Für die Immobilienbewertung heisst das, dass die Gefahren ermittelt werden genauso wie die Folgen, die dazu führen könnten, dass eine Immobilie die Anforderungen ihrer Zeit und des Marktes nicht mehr erfüllt. Dazu gehören die Bestimmung der Nachhaltigkeitsmerkmale sowie die anschliessende Quantifizierung unter finanziellen Gesichtspunkten. Auch bei der Marktanalyse von nachhaltigen Immobilien müssen Nachfrageentwicklung und Kaufbereitschaft für nachhaltige Immobilien beurteilt werden. Mit anderen Worten: Es braucht eine fundierte Analyse, um Nachhaltigkeitskriterien in einer Bewertung zu berücksichtigen, damit das Risiko auf ein Minimum beschränkt und möglich eingeschätzt werden können.

Der Swiss Valuation Standard (SVS) ist eine Norm für die Immobilienbewertung, die von allen massgeblichen Immobilienfachverbänden und Schweizer Hochschulen übernommen wurde. Bereits in ihrer zweiten Ausgabe 2012 werden die Nachhaltigkeit und der Begriff der nachhaltigen Entwicklung erwähnt, wie sie von der Weltkommis­sion für Umwelt und Entwicklung 1987 definiert wurde: «Eine Entwicklung, die die Bedürfnisse der Gegenwart befriedigt, ohne zu riskieren, dass künftige Generationen ihre eigenen Bedürfnisse nicht befriedigen können». Zum ­Thema Wertermittlung beruft sich der SVS ausdrücklich auf den erwähnten NUWEL-Leitfaden.

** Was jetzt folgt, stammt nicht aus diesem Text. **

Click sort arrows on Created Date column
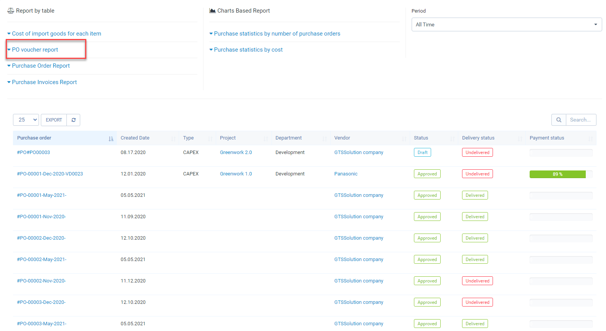This screenshot has height=331, width=606. [173, 138]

Die im 2017 überarbeitete und erweiterte dritte SVS-Ausgabe räumt der Nachhaltigkeit noch mehr Platz ein und bestätigt so, dass «Nachhaltigkeit und die entsprechenden Kriterien in der Immobilienbranche weitgehend etabliert sind …».

Transparenz und Klarheit als Voraussetzung

Gemäss NUWEL-Leitfaden gilt es, bei der Immobilienbewertung erst diejenigen Nachhaltigkeitsmerkmale zu ermitteln, die für die Immobilie wertbestimmend und für die Risiken relevant sind. Anschliessend müssen die Nachhaltigkeitsmerkmale und -eigenschaften in die Wertberechnung und Risikoanalyse einfliessen (wobei sie zweckmässig zu berücksichtigen sind – es gilt jedoch, mindestens die wertbestimmenden Kriterien einzubeziehen). Schliesslich werden die sich ­daraus ergebenden Auswirkungen in die etablierte Berechnungsmethodik sowie Risikoanalyse integriert.

Der NUWEL-Leitfaden stellt für die Bewertung eine in die Hauptthemen Standort, Grundstück, Gebäude und ­Prozesse gegliederte Nachhaltigkeitscheckliste sowie einen ausführ­lichen Anhang mit Nachträgen zur Verfügung. Nun liegt es am Immobilienbewerter, unter Verwendung der passenden Instrumente den Einfluss der Nachhaltigkeitsmerkmale auf den Immobilienwert zu beurteilen. Dabei muss er stets klar und transparent erläutern, welcher Art und Bedeutung die berücksichtigten Nachhaltigkeitseigenschaften sind.